Hayatının her evresinde ihtiyacı olacağı, yaşamını bağlayacağı bu temel dayanak, ilerki yaşlarda değil çocukluğa adım atılan ilk yıllarda öğretilmelidir.
Çocuk bu öğrenimi sınıf öğretmenleri tarafından değil, din eğitmenleri tarafından edinmelidir. Ve ve bu eğitmenler görevlerinin bilincinde, kutsallığının farkında, sonsuz çocuk sevgisi ile donanmış olmalıdır. Sabırlı, anne baba şevkatine yakın duygularla evlatlarımıza yaklaşarak, ‘Şunu yapmak günah, bunu yaparsanız cehennemde yanarsınız' söylemlerinden çok uzak bir anlatım şeklini benimsemelidirler.
Aksi taktirde ne mi olur?
Minik gözleri ile size bir çocuk yaklaşır ve şu soruyu sorar;
‘Öğretmenim her akşam dua okursak kabus görmeyeceğimizi söyledi. Ama ben hala görüyorum. Bu dualar işe yaramıyor mu?'
Bunu bana soran çocuğa ben ne demeliyim diye düşündüm bir müddet... Dua'ya olan inancını yitirmiş görünen bu minik kalbe ne desem daha doğru olurdu? Alfabeyi öğreten öğretmenine olan inancını zedelemeden nasıl olacaktı bu iş?
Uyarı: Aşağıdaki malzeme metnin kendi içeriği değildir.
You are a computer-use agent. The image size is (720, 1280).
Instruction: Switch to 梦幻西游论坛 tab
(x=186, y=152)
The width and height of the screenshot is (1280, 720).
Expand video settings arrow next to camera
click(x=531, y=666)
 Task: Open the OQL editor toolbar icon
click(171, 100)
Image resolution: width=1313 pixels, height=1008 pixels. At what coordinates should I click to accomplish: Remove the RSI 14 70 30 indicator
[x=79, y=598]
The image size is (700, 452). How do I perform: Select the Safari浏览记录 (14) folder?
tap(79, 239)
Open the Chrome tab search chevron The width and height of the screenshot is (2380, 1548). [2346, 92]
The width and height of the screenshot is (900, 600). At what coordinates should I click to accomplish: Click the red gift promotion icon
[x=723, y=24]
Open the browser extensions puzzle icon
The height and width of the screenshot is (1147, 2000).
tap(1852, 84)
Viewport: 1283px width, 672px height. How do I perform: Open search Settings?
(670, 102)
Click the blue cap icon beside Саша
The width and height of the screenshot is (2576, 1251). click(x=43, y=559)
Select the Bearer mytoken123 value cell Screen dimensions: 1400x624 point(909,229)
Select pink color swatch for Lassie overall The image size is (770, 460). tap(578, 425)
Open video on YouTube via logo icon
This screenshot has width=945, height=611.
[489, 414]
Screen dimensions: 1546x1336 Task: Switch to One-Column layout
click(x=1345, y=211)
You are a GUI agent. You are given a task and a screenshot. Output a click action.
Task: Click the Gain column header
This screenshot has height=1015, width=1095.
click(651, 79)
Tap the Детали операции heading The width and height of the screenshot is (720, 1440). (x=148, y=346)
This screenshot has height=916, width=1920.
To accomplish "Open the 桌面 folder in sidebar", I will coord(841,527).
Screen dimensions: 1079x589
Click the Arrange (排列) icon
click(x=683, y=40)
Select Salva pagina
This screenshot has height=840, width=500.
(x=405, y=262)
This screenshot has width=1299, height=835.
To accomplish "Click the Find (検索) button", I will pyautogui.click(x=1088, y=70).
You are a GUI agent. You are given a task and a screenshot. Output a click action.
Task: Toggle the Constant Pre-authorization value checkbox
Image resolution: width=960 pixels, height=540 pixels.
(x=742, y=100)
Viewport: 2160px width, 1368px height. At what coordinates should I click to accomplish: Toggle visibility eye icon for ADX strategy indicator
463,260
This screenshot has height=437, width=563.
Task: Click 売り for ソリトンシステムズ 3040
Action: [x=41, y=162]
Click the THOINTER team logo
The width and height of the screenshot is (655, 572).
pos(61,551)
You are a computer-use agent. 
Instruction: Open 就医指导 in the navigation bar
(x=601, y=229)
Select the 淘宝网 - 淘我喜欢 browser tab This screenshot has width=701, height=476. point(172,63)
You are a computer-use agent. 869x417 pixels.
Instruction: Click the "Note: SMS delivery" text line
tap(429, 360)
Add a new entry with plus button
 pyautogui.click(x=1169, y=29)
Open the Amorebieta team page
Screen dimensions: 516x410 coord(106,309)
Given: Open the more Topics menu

‘Öğretmenin yanlış söylemiş ufak kız, ya da sen yanlış anlamışsın. Edeceğin dualar seni belki çok daha kötü kabuslar görecekken, daha azını görmene yardımcı olmuş yani korumuş. Belki de o kadar kötü bir kabus görecektin ki, duaların sayesinde sen minicik görmüşsün.' Deyiverdim.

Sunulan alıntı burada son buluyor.